Zero K is a novel which from the title-down is literally about coldness. In every sense of the term.
Two of the main characters – and there are all of four, perhaps five in total – are looking to cheat death, rather than avoiding it, but by beating it to the punch: the plan is that they will be cryogenically frozen, Walt Disney-style, in some underground cryonics compound in central Asia, with the hope of future resurrection. Ideally, they will one day be brought back to ‘life’ with yet-to-be-conceived technology, refreshed, renewed, perfected and infused with pre-selected memories, as well as “Russian novels, the films of Bergman, Kubrick, Kurosawa, Tarkovsky” (because they’re rich and futuristic and aiming for some kind of higher cultural value; nothing mainstream for these sensibilities, no sir).

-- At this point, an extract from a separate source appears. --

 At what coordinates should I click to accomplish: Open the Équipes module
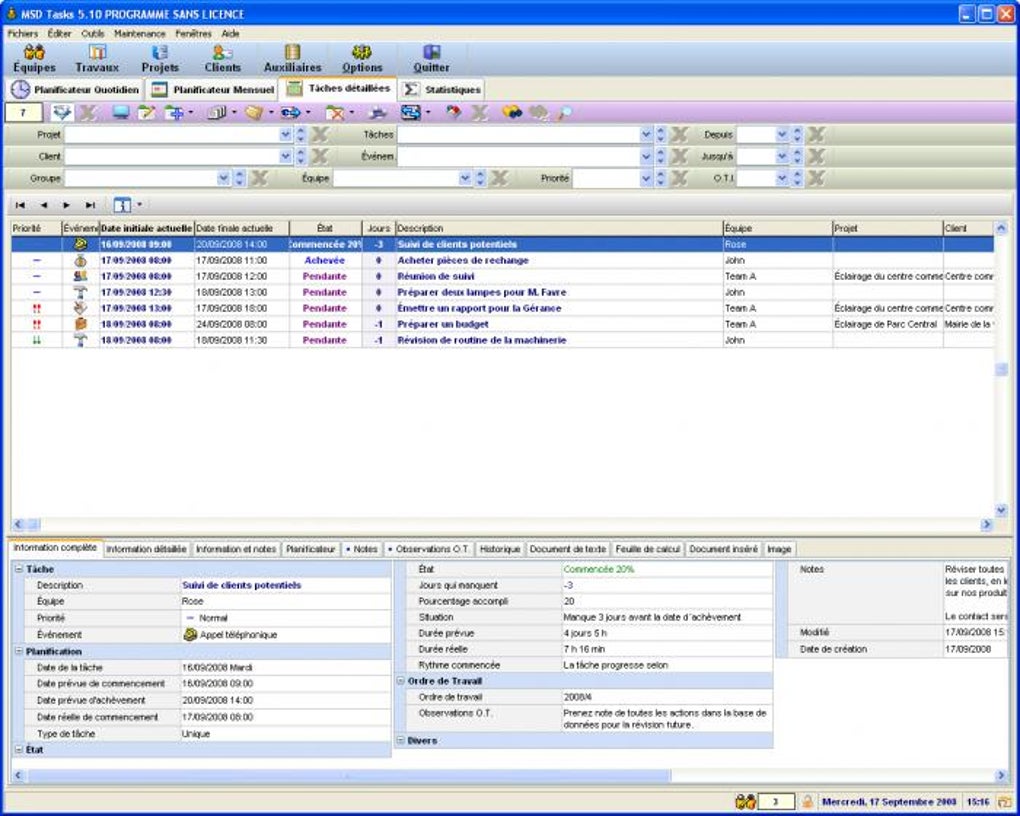coord(34,58)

So the billionaire mogul, Ross, is planning on joining his trophy wife Artis in the frozen nether, while his son, Jeffrey, spends much of the novel’s 300-odd pages … ‘dealing’ with it. On a conceptual level, while the world outside his protective bubble collapses around him.
The elusive and abstract tone renders Zero K close to impossible to absorb and even harder to like. You’re kept at a distance by DeLillo’s prose, who’s narrative unfolds on the page in the manner of a stream of consciousness metaphysical philosophy lesson – a world is painted in stark, resigned and muted tones; the characters seeking to find their way into the next realm are by the nature of their absent personalities doing the rest of the world a favour; they might as well already be dead.
It’s hard to encapsulate, in the same way as it was seriously hard to plough through. DeLillo has constructed a world, and in as much a novel that is a thematic twin of the final act of Cameron Crowe’s odd, but oddly compelling Tom Cruise romance-thriller-sci-fi tale Vanilla Sky, except without the clumsy expository dialogue. While I’m pretty sure he’s not building this futuristic world just to mock it, it has the feeling of a story being set inside a mausoleum; a dreamlike state where you cannot for the life of you feel any emotional connection to any of the characters.
Zero K can claim as its contribution to the world that death could be little more than the next step on an ongoing journey, or something that can be avoided with enough funds at your disposal and a complete absence of human emotion.
So, yeah. Good times. Pass the popcorn; hopefully it’s been laced with ant-depressants.